[REQUIRED WORK]:
A - In the account of the ambulance emergency, how many times did the family call the ambulance, and within what span of time?
B - Write a continuation of the account of the ambulance emergency, starting after its last sentence.

-- SELECTED EXCERPT follows --

Arafat said that the doctor entering duty sent a nurse to handle a zero degree emergency. The nurse was supposed to bring the woman to the hospital, but she did not have any medical equipment. “She left empty-handed towards a woman who was suffocating, and she did not have any resuscitating equipment in the car. Moreover, she was not able to tell me how resuscitation is performed, namely cardiac massage and ventilation. Moreover, the doctor was two minutes away from the location where the ambulance was called,” Arafat added.
"The family called the ambulance three times in 20 minutes, and the ambulance dispatcher yelled at the family,” Arafat said.
Aside from this, the car sent on location was a transport vehicle, without defibrillator, while in the Ambulance Service motor pool there were cars equipped for emergency intervention, but the keys to one of them were with the driver who was off duty, while the other ambulance was only used by a certain driver, who was not at work.
The patient went into cardiac arrest soon after the nurse arrived. The nurse did not know what the resuscitation procedures are and she said that she was not supposed to resuscitate a patient since she was there only to perform transportation,” Arafat added.

-- SELECTED EXCERPT concluded --
-- DATASET EXCERPTS follows --

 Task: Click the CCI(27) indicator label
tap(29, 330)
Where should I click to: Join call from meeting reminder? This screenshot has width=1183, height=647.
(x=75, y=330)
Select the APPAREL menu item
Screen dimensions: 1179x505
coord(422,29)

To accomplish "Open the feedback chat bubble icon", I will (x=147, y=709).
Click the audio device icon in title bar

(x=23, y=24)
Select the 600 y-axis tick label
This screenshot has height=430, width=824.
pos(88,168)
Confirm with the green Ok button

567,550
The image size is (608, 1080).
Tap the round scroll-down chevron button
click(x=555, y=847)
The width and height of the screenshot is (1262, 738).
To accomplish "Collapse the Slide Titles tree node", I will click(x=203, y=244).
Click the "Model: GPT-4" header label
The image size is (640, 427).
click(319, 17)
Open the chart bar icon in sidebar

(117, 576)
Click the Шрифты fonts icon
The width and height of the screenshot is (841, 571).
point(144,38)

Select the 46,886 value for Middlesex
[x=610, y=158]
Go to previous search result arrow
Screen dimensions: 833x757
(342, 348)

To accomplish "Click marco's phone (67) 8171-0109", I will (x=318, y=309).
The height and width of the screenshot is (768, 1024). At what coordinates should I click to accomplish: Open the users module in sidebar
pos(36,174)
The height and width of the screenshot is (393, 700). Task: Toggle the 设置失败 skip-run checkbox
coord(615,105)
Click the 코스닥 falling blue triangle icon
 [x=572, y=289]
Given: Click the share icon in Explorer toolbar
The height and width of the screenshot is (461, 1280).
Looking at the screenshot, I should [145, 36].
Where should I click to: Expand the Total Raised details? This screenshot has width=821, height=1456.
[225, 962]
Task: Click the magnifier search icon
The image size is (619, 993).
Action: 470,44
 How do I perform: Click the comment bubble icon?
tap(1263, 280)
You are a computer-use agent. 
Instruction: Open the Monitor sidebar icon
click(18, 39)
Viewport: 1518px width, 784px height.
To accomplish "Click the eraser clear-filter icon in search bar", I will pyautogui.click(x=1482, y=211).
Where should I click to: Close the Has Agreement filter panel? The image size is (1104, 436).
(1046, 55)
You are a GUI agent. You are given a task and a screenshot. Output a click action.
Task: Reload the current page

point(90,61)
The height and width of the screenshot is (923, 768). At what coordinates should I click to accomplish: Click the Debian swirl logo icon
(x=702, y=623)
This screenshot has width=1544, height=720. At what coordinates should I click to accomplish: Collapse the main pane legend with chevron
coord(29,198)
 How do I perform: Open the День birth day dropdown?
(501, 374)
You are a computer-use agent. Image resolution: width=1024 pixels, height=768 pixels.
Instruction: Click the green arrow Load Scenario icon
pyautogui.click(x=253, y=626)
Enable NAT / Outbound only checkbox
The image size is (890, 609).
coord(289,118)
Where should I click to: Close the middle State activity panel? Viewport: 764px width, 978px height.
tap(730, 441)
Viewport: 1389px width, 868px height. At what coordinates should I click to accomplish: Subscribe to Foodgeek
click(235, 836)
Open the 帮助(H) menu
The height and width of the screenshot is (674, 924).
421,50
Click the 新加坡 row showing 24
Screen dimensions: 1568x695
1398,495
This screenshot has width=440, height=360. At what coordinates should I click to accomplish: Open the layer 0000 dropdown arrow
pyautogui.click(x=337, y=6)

-- DATASET EXCERPTS concluded --

[RESPONSES IN ORDER]:
A - Three times in 20 minutes.

B -
The deputy secretary of state went to Giurgiu, Wednesday evening, accompanied by local authorities. A control revealed serious violations of the rules, including obsolete equipment.
Harsh sanctions were issued, including the dismissal of the Ambulance Service chief, salary cuts for a period of three months and warnings.
Romanian health minister Eugen Nicolaescu said that other controls were performed at ambulance services.
“Now I understand why people die in the interval between the call to the ambulance and the arrival of help on location. To avoid such situations, we have decided to standardize emergency medicine, namely to impose some very clear rules that need to be observed. This is, if you will, a militarization of the professional act,” the minister concluded.